Blood and Buddhism in Burma

Bibi Chen, wealthy socialite, proprietor of The Immortals - a chic San Francisco shop selling Oriental artefacts - and prodigious donor to causes artistic, has arranged to lead twelve of her friends on an expedition to China and Burma to explore Buddhist art. Unfortunately, two weeks before they're due to leave, she dies a bloody and mysterious death. As a tribute to Bibi (also they've paid and there's a problem with the insurance), her friends decide to make the trip. But, in choosing a replacement leader who, though sweetly well-meaning, is neurotic and ill-prepared and then - in the search for greater authenticity - tearing up Bibi's itinerary, they set the scene for disaster.

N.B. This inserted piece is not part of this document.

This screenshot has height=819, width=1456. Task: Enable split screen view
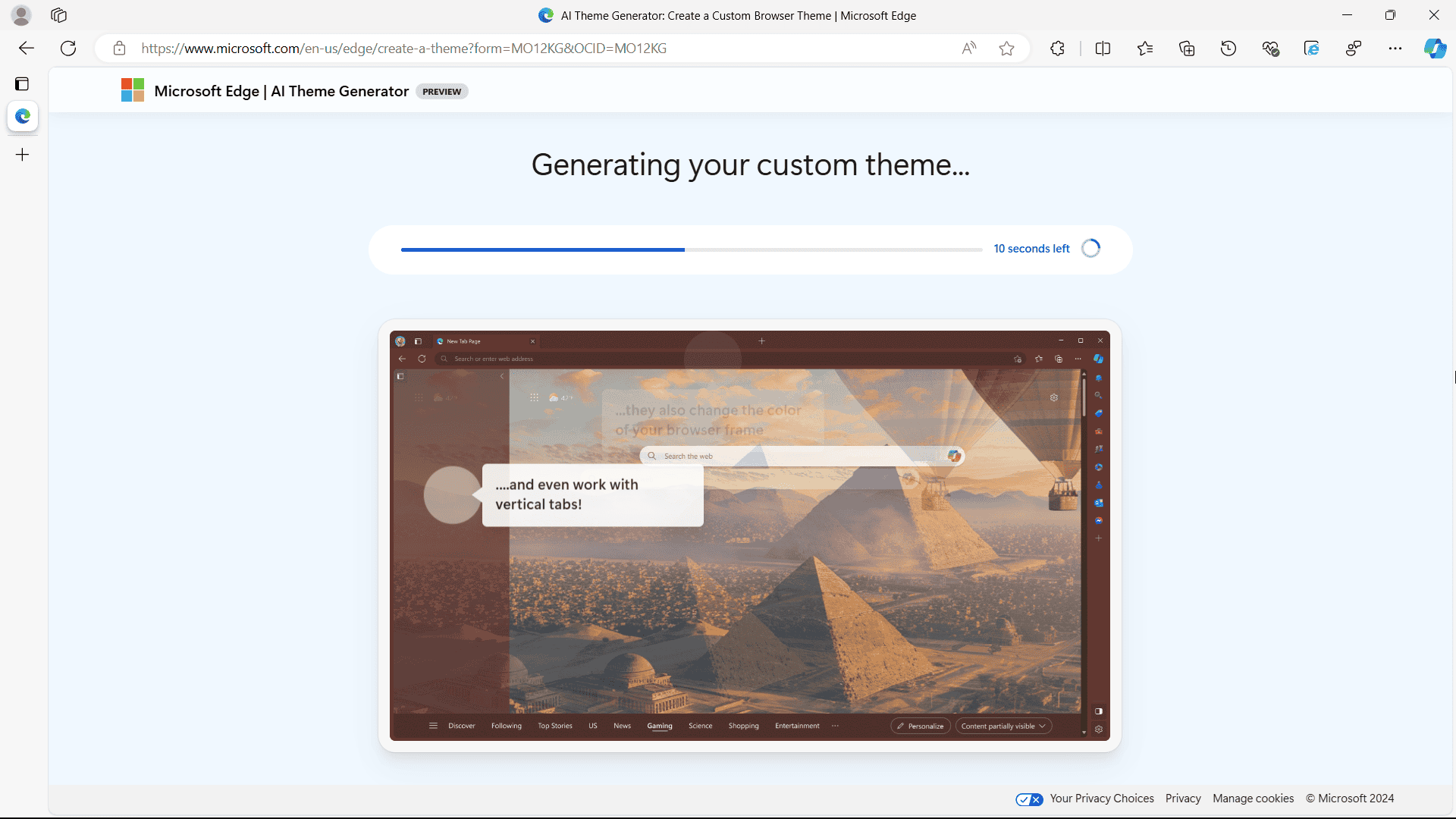[x=1103, y=48]
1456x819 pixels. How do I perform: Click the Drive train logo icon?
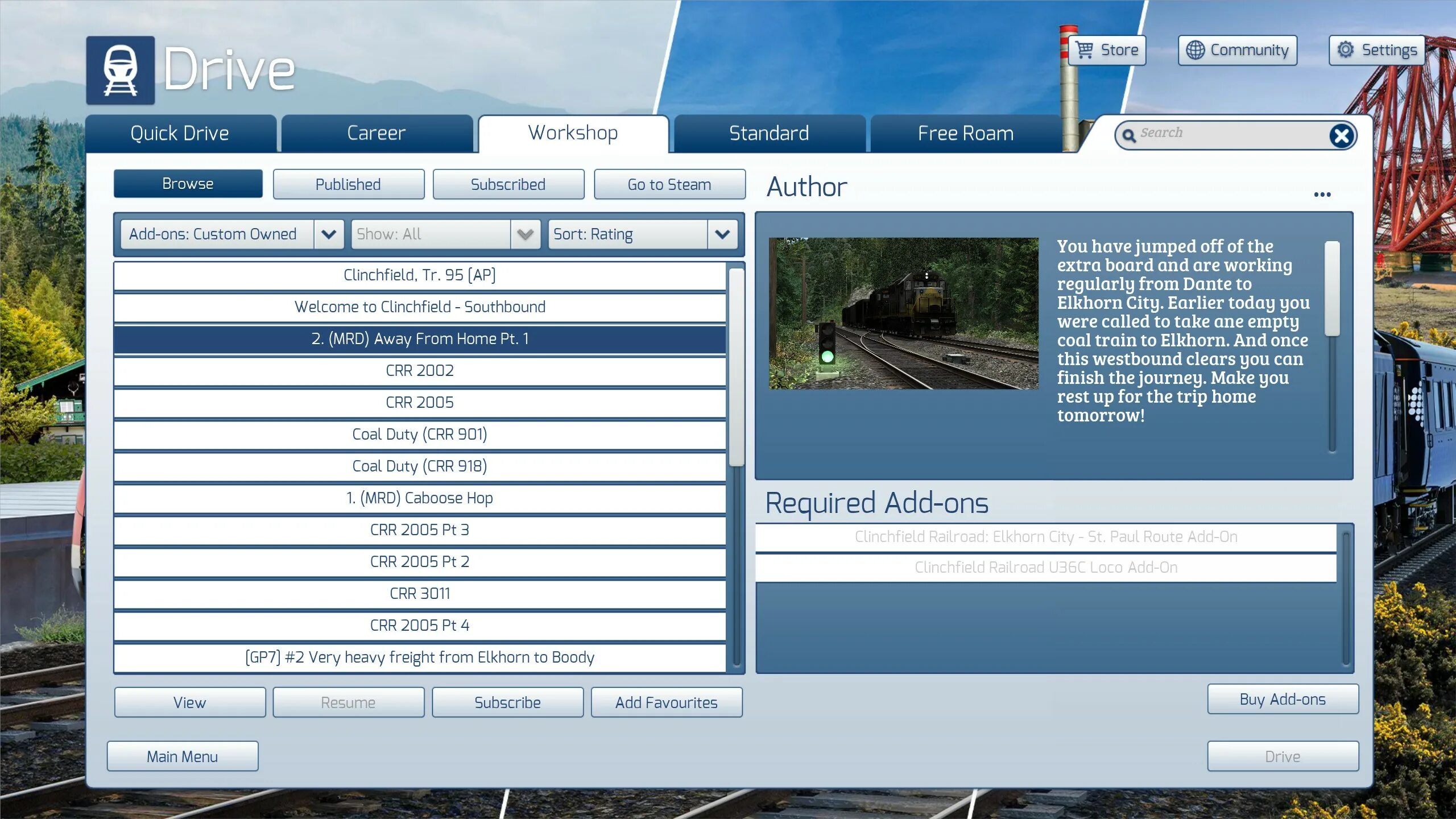120,71
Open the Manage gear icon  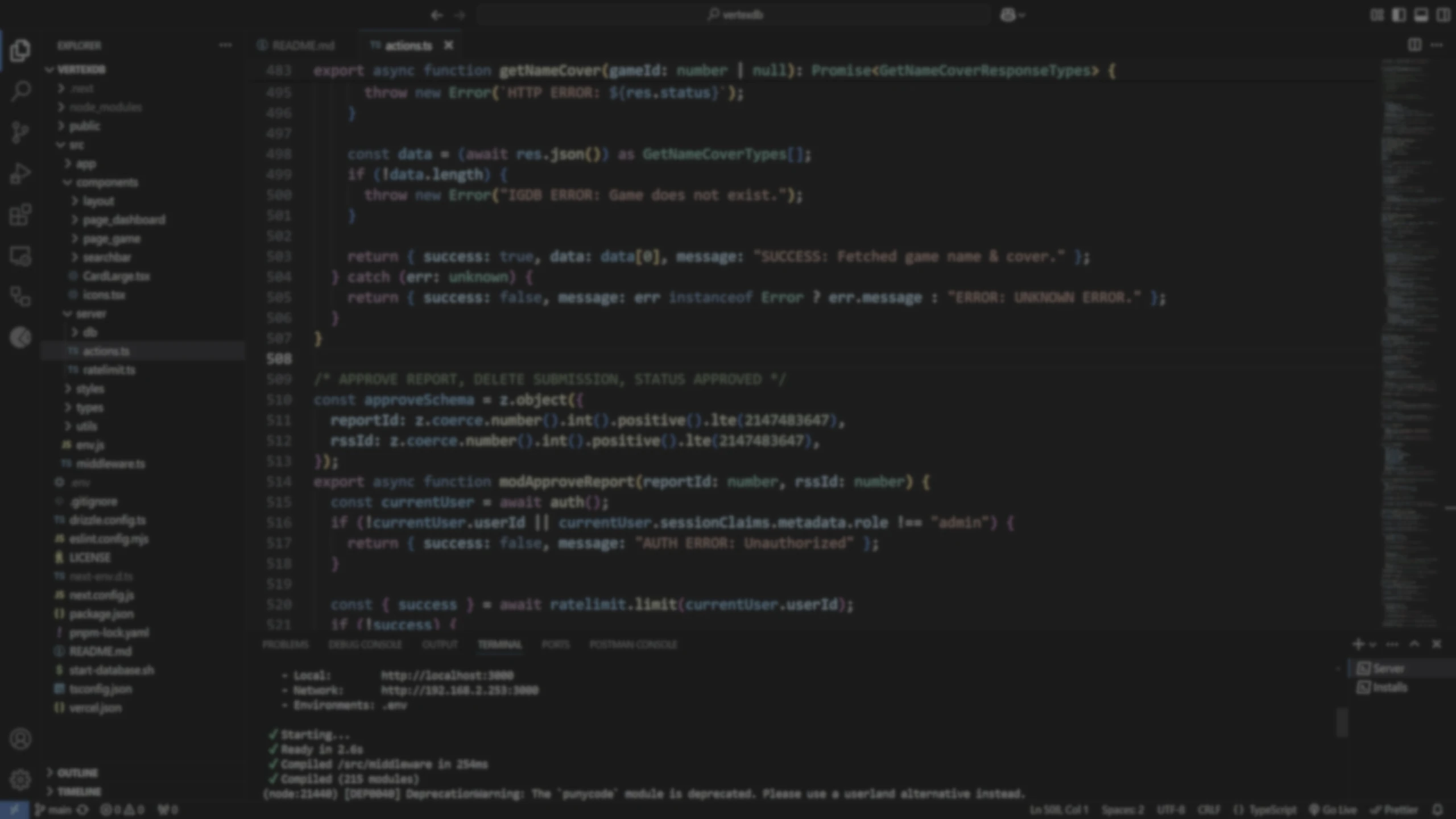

Prevented by her untimely death from leading the tour in person, Bibi is still able to join it in spirit to relate, explain and comment on everything that happens. Whilst the afterlife confers omniscience - terribly handy for a narrator, especially in a novel featuring so many characters - it deprives Bibi of most of her abilities to intervene when things go wrong: a fact of death she finds intensely frustrating. But she's a resourceful soul and eventually works out how to exert her influence from beyond the grave.

Amy Tan's fifth novel opens with "a note to the reader'" in which the author describes how, caught sans brolly in a Manhattan storm, she took shelter in the American Society for Psychical Research. There, amongst the transmissions from the other side, she "discovered" Bibi's posthumously-dictated tale. Granted permission by the transmitting medium, Tan fashioned this "found" story into Saving Fish from Drowning.

It's a cute opening device (one with a long pedigree), designed to tickle the reader's sense of the troubling and permeable boundaries between truth and fiction, between life and death and beginning, middle and end, and to alert us to the playful-yet-melodramatically-serious nature of the story to follow. Behind all the slapstick stuff - travelers falling for and out with each other; tummy-upsets cured by a hypochondriac's copious medical supplies; a rebellious tribe mistaking a teenage slacker who's mastered a few card tricks for their saviour; a newly-discovered genus of massively phallic aphrodisiac plant, and so on - lurk some sombre concerns. Saving Fish from Drowning is a deeply-felt critique of Burma's repressive Myanmar regime. It's a vehicle for disseminating information about its brutal treatment of dissenters and for asking questions about the motives, methods and behaviours of the media and a few human rights activists and about the pitfalls of trying to help others. What happens when your efforts make things worse instead of better?

Tan has set herself an ambitious task. Keeping a handle on all thirteen central protagonists plus a substantial supporting cast, each of whom comes complete with detailed backstory, would be challenge enough, even if the rather jolly plot didn't play out against a backdrop of "sacrilege, torture, and abuse". That's a lot - too much - to keep in mind whilst reading.

Having said that, Saving Fish from Drowning is engaging and enjoyable. Tan's warm-hearted humour and characteristically kooky characters serve to keep the reader hooked, while her clear-eyed questioning undercuts a tendency toward whimsical sentimentality. You want to find out whether the celebrity dog trainer Harry Bailley will ever get it together with the elegant Marlena Chu. You care about the fate of the persecuted villagers. And about what happens after the ending(s) - happy or otherwise - when life goes on... and so does death.